10 errori di conservazione degli alimenti che vi costano segretamente denaro

Errore 8 – Non etichettare gli avanzi o i cibi aperti

Gli avanzi dovrebbero far risparmiare denaro. Trasformano una sessione di cucina in più pasti e aiutano a ridurre gli sprechi. Ma gli avanzi fanno risparmiare solo se vengono mangiati. Quando i contenitori iniziano ad accumularsi nel frigorifero senza etichette, date o un piano chiaro, si diventa subito sospettosi. Quella pasta è stata fatta due giorni fa o cinque? Quella zuppa è ancora buona? Il riso cotto è di questa settimana o della settimana scorsa? Quando le persone non sono sicure, di solito vanno sul sicuro e buttano via il cibo.

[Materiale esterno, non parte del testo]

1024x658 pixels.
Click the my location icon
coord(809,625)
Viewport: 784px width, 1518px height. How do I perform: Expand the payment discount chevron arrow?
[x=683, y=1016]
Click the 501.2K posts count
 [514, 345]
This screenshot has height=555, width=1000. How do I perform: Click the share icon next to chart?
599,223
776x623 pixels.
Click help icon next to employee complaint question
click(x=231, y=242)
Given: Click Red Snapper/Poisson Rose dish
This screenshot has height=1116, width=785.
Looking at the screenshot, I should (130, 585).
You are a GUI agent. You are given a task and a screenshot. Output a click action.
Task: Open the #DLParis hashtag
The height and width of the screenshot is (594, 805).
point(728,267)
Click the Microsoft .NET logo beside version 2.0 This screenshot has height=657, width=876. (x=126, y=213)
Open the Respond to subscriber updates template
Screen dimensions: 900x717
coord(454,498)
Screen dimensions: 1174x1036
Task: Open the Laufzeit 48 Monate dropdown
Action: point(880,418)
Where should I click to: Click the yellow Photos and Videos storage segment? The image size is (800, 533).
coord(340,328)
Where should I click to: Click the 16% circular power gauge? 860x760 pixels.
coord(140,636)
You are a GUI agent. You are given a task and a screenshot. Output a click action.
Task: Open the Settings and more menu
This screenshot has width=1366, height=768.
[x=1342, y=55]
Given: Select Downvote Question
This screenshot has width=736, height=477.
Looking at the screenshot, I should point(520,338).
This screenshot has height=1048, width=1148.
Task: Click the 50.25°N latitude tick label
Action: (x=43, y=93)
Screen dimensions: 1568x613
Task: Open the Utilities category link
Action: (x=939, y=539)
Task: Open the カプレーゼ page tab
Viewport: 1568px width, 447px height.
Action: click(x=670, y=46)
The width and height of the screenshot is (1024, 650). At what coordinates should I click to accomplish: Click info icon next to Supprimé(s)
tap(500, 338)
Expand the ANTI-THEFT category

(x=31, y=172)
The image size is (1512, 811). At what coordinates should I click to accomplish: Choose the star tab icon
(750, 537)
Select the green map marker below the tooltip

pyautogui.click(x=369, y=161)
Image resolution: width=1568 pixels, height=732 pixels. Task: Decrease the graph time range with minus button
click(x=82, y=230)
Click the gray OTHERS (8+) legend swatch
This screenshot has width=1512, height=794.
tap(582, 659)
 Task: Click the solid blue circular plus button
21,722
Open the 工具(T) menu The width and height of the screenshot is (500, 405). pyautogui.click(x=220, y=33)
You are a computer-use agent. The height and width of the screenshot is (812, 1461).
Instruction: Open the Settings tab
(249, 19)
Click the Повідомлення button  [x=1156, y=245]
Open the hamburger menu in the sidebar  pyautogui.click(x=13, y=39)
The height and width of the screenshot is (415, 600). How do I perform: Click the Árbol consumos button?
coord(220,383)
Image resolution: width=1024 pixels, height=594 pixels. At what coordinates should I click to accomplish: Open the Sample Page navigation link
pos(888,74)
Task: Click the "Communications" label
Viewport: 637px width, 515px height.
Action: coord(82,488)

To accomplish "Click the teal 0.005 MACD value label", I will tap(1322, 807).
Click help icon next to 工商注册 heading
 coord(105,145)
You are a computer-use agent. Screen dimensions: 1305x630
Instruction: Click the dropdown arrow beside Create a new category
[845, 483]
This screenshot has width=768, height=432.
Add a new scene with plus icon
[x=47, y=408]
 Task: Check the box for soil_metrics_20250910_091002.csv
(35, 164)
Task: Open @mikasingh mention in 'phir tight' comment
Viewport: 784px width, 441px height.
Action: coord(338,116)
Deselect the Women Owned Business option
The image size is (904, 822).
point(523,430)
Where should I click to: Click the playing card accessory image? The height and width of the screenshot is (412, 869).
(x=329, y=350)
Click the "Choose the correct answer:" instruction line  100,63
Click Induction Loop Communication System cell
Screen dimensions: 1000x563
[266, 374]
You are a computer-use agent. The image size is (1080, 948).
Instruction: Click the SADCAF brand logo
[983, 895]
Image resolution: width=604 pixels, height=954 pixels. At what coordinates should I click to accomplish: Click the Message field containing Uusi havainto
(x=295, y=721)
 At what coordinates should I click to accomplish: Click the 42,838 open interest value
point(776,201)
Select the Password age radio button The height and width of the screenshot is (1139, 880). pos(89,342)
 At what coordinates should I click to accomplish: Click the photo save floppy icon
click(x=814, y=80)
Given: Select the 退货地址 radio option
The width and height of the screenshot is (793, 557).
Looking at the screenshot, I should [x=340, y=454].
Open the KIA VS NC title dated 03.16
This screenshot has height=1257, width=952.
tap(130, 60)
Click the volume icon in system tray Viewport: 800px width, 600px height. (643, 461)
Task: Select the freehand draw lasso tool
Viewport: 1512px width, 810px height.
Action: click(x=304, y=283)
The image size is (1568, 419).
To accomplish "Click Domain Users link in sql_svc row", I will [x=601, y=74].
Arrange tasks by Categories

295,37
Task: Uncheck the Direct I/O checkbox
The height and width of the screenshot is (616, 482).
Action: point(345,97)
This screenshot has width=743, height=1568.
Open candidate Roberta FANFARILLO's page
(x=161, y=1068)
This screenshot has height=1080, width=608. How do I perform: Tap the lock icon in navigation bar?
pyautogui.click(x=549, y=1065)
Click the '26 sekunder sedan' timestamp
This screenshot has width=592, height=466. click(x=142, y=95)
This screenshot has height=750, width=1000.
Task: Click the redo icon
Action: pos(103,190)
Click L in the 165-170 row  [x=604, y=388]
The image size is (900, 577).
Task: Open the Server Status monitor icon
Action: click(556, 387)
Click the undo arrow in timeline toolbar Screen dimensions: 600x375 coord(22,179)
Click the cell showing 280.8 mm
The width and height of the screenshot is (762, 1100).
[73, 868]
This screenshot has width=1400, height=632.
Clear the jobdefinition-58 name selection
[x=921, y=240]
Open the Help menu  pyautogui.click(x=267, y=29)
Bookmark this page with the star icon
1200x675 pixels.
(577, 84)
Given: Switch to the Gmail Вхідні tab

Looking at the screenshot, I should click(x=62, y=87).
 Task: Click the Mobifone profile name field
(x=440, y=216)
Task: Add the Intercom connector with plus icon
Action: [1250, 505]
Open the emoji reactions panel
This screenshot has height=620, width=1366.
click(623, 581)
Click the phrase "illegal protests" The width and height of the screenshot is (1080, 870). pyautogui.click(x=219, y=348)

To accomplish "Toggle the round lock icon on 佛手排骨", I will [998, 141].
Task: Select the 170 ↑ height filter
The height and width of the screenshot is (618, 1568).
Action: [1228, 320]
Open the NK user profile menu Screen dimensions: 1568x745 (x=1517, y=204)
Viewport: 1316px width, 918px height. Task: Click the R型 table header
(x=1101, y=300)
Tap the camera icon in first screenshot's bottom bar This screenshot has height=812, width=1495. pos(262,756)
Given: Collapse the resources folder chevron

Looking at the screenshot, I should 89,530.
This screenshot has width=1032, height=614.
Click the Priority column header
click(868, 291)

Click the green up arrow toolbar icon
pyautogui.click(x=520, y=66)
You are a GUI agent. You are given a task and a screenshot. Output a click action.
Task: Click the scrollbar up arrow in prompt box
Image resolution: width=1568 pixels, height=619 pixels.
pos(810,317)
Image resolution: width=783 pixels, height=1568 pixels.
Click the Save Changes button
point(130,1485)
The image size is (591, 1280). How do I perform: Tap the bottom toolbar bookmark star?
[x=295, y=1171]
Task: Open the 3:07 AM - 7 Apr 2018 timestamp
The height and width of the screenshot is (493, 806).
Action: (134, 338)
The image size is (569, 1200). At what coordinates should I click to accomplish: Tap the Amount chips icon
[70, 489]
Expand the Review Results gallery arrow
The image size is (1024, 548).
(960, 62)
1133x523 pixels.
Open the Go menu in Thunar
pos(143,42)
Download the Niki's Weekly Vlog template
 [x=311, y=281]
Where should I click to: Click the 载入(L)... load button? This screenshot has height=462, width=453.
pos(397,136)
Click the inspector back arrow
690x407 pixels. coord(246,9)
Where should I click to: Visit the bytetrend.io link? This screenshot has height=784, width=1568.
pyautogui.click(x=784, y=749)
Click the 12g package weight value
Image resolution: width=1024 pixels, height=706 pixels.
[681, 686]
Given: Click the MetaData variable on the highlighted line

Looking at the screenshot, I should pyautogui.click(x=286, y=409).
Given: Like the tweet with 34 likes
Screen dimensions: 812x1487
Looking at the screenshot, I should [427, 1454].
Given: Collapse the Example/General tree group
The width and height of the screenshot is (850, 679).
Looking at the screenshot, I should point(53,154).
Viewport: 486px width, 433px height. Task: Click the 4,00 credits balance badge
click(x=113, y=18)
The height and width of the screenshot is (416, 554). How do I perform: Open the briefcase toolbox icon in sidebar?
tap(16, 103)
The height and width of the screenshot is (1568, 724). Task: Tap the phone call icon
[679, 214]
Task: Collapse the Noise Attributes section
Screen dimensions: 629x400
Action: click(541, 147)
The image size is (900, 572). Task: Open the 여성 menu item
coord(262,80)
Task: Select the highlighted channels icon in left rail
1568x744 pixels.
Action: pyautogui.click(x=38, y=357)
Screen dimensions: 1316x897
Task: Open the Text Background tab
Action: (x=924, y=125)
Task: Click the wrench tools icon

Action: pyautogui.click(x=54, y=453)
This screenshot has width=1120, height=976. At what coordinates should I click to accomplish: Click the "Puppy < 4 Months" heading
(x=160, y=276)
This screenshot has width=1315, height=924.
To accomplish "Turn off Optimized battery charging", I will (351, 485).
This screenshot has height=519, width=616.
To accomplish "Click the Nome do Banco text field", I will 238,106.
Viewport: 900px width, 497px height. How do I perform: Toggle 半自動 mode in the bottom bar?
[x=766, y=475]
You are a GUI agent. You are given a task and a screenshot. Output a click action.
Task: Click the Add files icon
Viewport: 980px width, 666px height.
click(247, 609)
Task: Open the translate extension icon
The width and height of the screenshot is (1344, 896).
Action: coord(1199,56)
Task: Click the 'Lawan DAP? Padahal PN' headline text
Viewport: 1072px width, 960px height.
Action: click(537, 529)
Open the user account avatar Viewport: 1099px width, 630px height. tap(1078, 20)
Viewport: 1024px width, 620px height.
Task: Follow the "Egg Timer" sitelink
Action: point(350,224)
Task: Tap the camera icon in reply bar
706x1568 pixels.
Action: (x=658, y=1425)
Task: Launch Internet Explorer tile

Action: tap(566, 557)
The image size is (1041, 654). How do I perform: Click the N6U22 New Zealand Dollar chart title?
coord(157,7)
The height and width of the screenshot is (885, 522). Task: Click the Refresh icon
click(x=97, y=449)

Lo stesso problema si verifica con gli alimenti aperti che non sono palesemente “vecchi” ma non sono più al meglio. Un barattolo, un cartone o una vaschetta semi-usata possono rimanere in frigorifero molto più a lungo del previsto perché nulla ricorda quando è stato aperto. Poi diventa disordine, e il disordine rende tutto il resto più difficile da rintracciare. Ben presto il frigorifero sembra pieno, ma in qualche modo “non c’è niente da mangiare”, il che spesso porta a fare un’altra spesa o a ordinare cibo da asporto.

Una semplice etichetta può risolvere una parte sorprendente di questo problema. Non serve nulla di sofisticato. Un nastro adesivo e un pennarello vanno benissimo. Aggiungete il nome dell’alimento e la data di produzione o di apertura. Questo è particolarmente utile per le zuppe, gli stufati, le salse, i cereali cotti e i pasti da congelare che, dopo un po’ di tempo, iniziano ad assomigliarsi tutti. Una volta che gli alimenti sono chiaramente contrassegnati, è più facile fidarsi di loro e pianificarli. Ciò significa che è più probabile che vengano consumati prima che passino i loro giorni migliori. Per una cosa così piccola, l’etichettatura può proteggere molto denaro già presente nella vostra cucina.